O segundo tipo de companhia fraca é mais preocupante. Empresas decentes com fluxos de caixa sólidos acumularam dívidas enormes na era do dinheiro fácil, mas agora enfrentam um acerto de contas. Os juros em alta tornam mais difícil cumprir com o serviço da dívida e até empresas supostamente seguras e estáveis podem ter problemas.
No Reino Unido, a Thames Water, concessionária bastante endividada e principal fornecedora de água e saneamento de Londres, precisa pagar mais por sua dívida, enquanto gasta muito para lidar com seu mau desempenho, e seus bônus estão sendo negociados a patamares perto do nível de falência. Na França, o Casino Guichard-Perrachon, a rede de supermercados que cresceu com aquisições alimentadas por dívida, negocia um swap de dívida por capital.
Nos EUA, aqueles que acumularam dívida em escritórios e hotéis de San Francisco lutam com o declínio da cidade e os defaults corporativos crescem. Em sua maioria, essas companhias têm operações principais lucrativas, mas a combinação da tomada excessiva de empréstimos e a lucratividade menor que a esperada se mostrou tóxica.
O terceiro tipo de empresa fraca é aquela que deveria estar se saindo melhor, com lucros que oscilam muito e sem muita dívida. Essas deveriam estar se beneficiando do crescimento da economia, sem sofrer muito com os juros mais altos. Elas têm maior probabilidade de serem listadas do que empresas com alto grau de endividamento com engenharia financeira; as firmas de private equity não gostam tanto delas porque sua maior volatilidade significa que não podem tomar muito dinheiro emprestado.

::::

# OBJETIVO INDICADO A:
Pode reproduzir o trecho sobre empresas fracas, tudo desde "No Reino Unido, a" até "se mostrou tóxica.", trocando "defaults" por "calotes"?
# OBJETIVO INDICADO B:
Pode prosseguir com o trecho sobre empresas fracas a partir do ponto em que ele termina?

# ITENS SEM TRATAMENTO:
::::

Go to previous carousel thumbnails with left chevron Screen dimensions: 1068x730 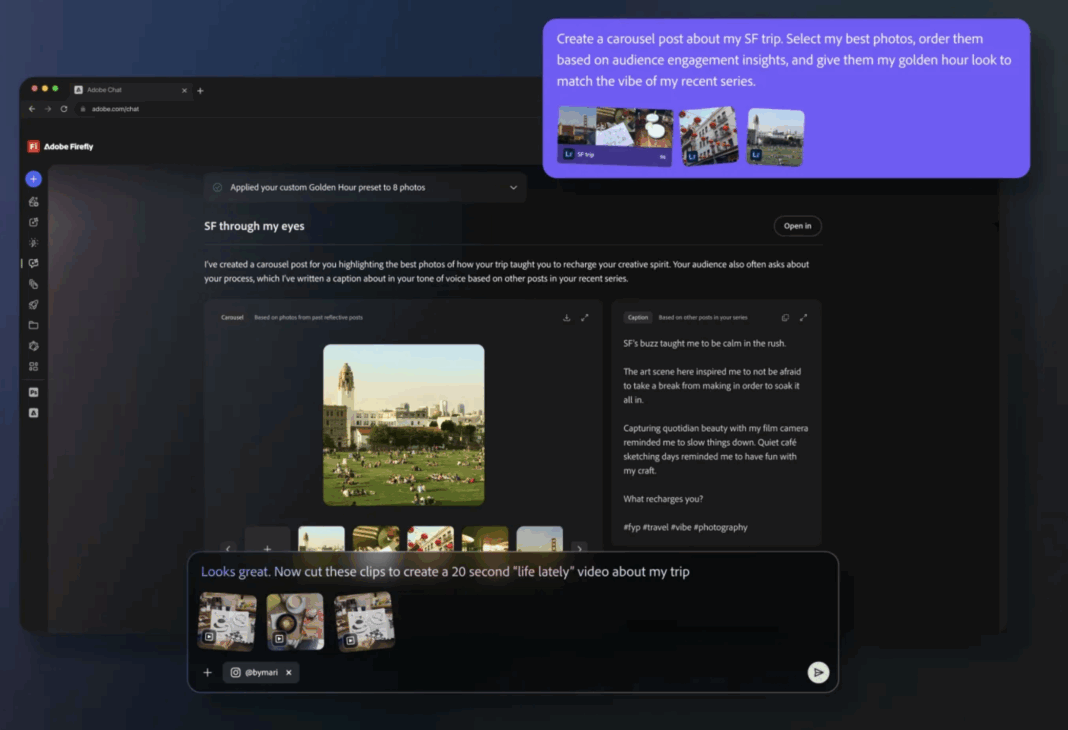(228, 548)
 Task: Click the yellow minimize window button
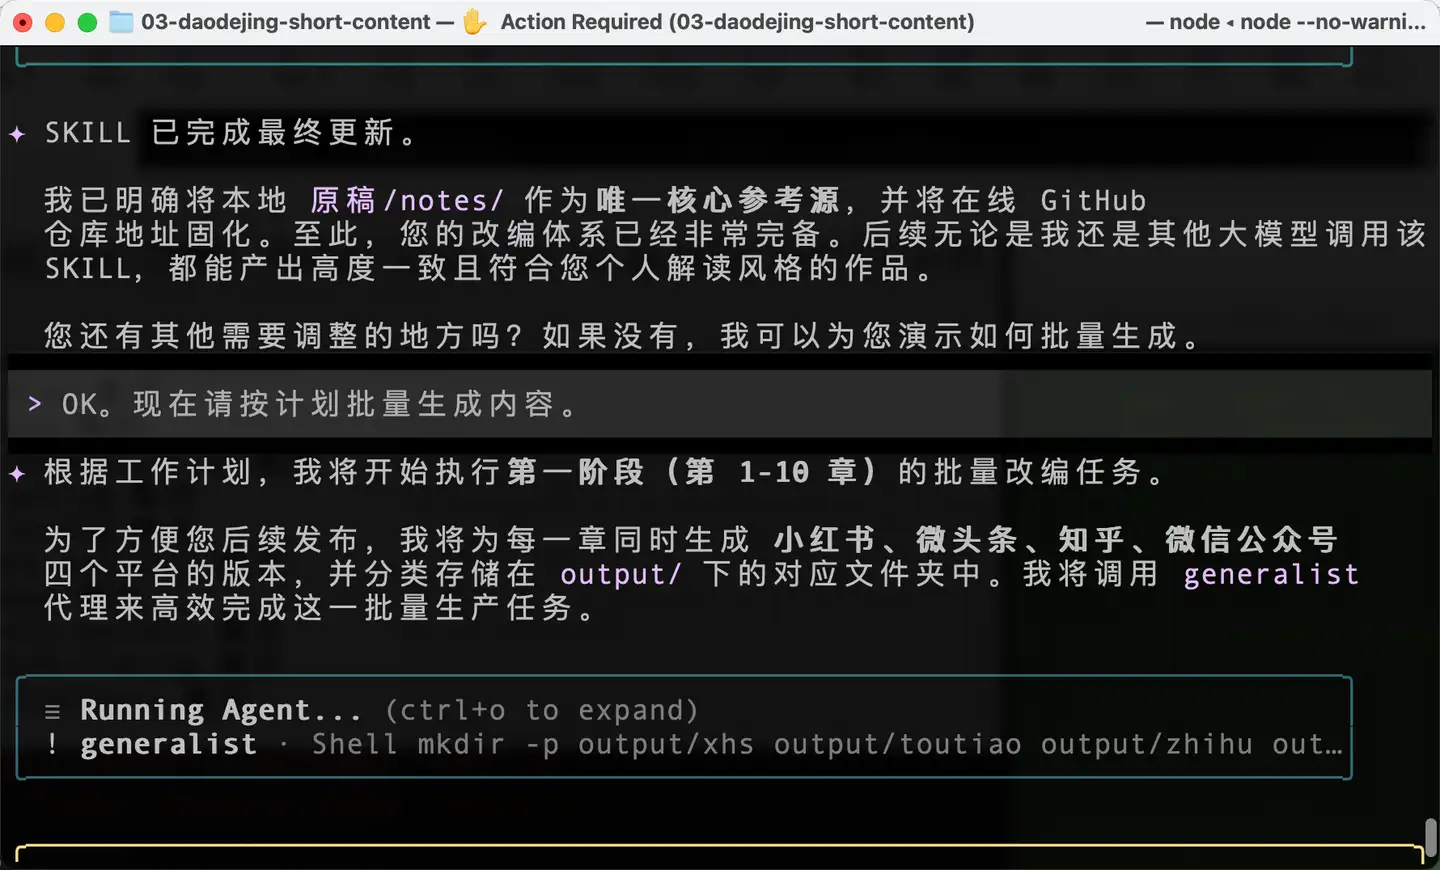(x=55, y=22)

::::

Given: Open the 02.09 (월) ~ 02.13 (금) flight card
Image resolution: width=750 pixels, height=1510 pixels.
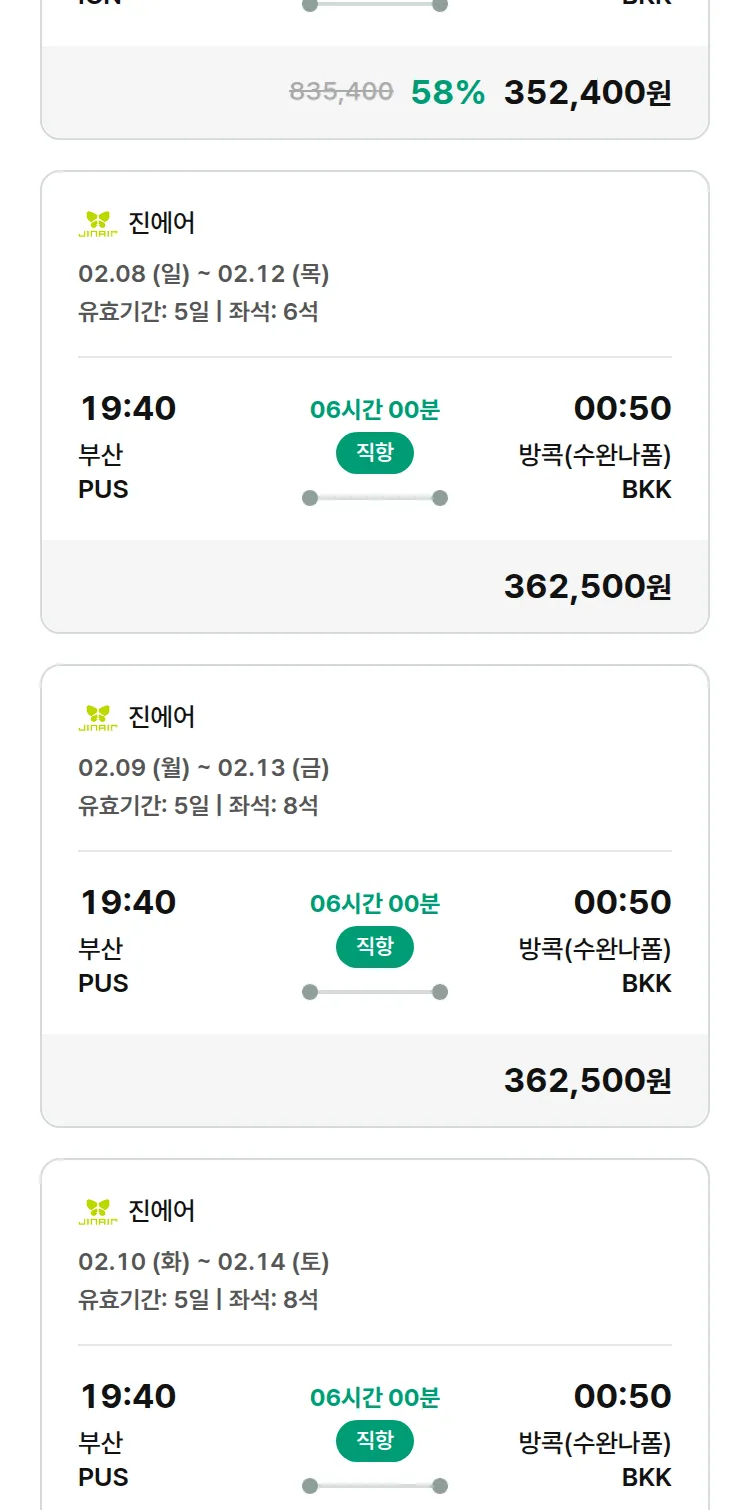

::::

# RESPOSTA ESPERADA A:
No Reino Unido, a Thames Water, concessionária bastante endividada e principal fornecedora de água e saneamento de Londres, precisa pagar mais por sua dívida, enquanto gasta muito para lidar com seu mau desempenho, e seus bônus estão sendo negociados a patamares perto do nível de falência. Na França, o Casino Guichard-Perrachon, a rede de supermercados que cresceu com aquisições alimentadas por dívida, negocia um swap de dívida por capital.
Nos EUA, aqueles que acumularam dívida em escritórios e hotéis de San Francisco lutam com o declínio da cidade e os calotes corporativos crescem. Em sua maioria, essas companhias têm operações principais lucrativas, mas a combinação da tomada excessiva de empréstimos e a lucratividade menor que a esperada se mostrou tóxica.

# RESPOSTA ESPERADA B:
Com certeza, este ano as ações do S&P 500 com maior volatilidade superam o desempenho das de baixa volatilidade, que acumulam pequena queda, mesmo com o índice entrando em nova fase de alta. Algumas das mais sensíveis ao ciclo econômico, como Ford e General Motors, dispararam em junho.
O maior perigo que as empresas de risco trazem ao sistema como um todo é a engenharia financeira do private equity. A economia forte ajuda negócios básicos, mas refinanciar as dívidas no vencimento será muito mais caro. Em geral, taxas mais altas por mais tempo significam que a economia precisa de mais capital e menos dívida, um obstáculo ao crescimento que pode dar muito errado se muitas empresas precisarem se reestruturar para corrigir seus balanços.
Os investidores que acham que o Fed terá de continuar seu aperto deveriam se preocupar com investir em qualquer um desses três grupos. É improvável que o primeiro seja resgatado com quantidades exageradas de dinheiro de pessoas dispostas a fazer apostas loucas, porque os juros mais altos prejudicam a disposição geral de assumir riscos. O segundo terá ainda mais dificuldades para cumprir com o serviço de dívidas. E o terceiro será arrastado para baixo se e quando o Fed finalmente conseguir desacelerar a economia.
A atual corrida para o lixo se encaixa no quadro mais amplo de uma economia capaz de suportar juros mais altos e, ainda assim, apresentar inflação mais baixa. É no que todos gostaríamos de acreditar. Mas é difícil conciliar as evidências de problemas nas companhias alavancadas com a história financeira. As taxas de juros ainda poderão provar que têm garras.